The lower wedge-shaped sliding block assembly comprises a shell, a lower wedge-shaped sliding block, an elastic assembly and a universal wheel, wherein the bottom of the box body is connected with the bottom of the box body and sleeved on the outer side of the sliding rod, the lower wedge-shaped sliding block is positioned in the shell and matched with the bottom of the upper wedge-shaped sliding block, the elastic assembly is installed in the shell and is elastically connected with the lower wedge-shaped sliding block, and the universal wheel is installed at the bottom of the lower wedge-shaped sliding block and penetrates through the bottom of the shell;

The V-shaped guide rail pair positioning mechanism comprises a V-shaped guide rail which is arranged in parallel with the lifting adjusting mechanism and provided with a V-shaped part, and a V-shaped chute which is matched with the V-shaped part and provided with a V-shaped groove;

the plane guide rail pair supporting mechanism comprises plane guide rails which are respectively connected with the box body and the optical platform and mutually abutted; the side, close to each other, of the plane guide rail is in a plane structure; the plane guide rail is arranged in parallel with the V-shaped guide rail.

2. The laser housing of claim 1, wherein the bottom of the upper wedge-shaped slider and the top of the upper wedge-shaped slider are respectively provided with mutually matched inclined surfaces.

3. The laser housing of claim 1, wherein the upper and lower wedge slide assemblies are each multiple sets and are arranged in one-to-one correspondence.

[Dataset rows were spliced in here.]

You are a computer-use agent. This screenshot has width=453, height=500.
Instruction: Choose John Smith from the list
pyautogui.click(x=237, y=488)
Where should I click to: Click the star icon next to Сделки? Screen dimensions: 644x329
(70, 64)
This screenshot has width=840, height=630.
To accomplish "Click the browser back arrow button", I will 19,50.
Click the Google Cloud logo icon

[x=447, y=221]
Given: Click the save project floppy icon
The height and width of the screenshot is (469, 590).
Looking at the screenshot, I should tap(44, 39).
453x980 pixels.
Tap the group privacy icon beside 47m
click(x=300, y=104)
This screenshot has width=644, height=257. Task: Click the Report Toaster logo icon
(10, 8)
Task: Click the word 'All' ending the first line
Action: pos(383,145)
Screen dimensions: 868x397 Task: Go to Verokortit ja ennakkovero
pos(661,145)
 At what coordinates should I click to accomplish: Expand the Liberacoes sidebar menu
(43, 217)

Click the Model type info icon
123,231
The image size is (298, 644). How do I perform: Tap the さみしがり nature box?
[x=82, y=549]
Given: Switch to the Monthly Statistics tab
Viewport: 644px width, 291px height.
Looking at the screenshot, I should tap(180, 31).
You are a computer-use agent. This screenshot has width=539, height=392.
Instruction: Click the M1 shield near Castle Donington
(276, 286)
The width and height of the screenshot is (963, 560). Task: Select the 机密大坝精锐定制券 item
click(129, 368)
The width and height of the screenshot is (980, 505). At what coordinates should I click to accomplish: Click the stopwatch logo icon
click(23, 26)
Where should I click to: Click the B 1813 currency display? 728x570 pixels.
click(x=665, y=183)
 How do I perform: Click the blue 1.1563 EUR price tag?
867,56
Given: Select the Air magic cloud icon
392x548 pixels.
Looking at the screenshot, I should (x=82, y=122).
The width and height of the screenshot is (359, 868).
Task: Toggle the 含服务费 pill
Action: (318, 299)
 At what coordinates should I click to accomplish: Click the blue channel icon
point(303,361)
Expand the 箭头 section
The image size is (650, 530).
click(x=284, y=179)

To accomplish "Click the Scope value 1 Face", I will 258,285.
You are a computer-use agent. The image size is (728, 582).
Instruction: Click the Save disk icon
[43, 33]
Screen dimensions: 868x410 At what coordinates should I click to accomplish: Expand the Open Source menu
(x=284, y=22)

4. The laser housing of claim 1, wherein the linear driving mechanism comprises a lifting adjusting screw coaxially connected to one end of the slide bar, and an adjusting nut screwed to the lifting adjusting screw.

5. The laser housing of any of claims 1-4, wherein the lift adjustment mechanisms are arranged in a plurality of groups and are positioned between the V-shaped rail pair positioning mechanism and the planar rail pair support mechanism.

6. The laser enclosure of claim 5, wherein the positioning constraint mechanism comprises a positioning taper pin disposed on the enclosure body and a positioning taper seat disposed on the optical platform and mounted in cooperation with the positioning taper pin.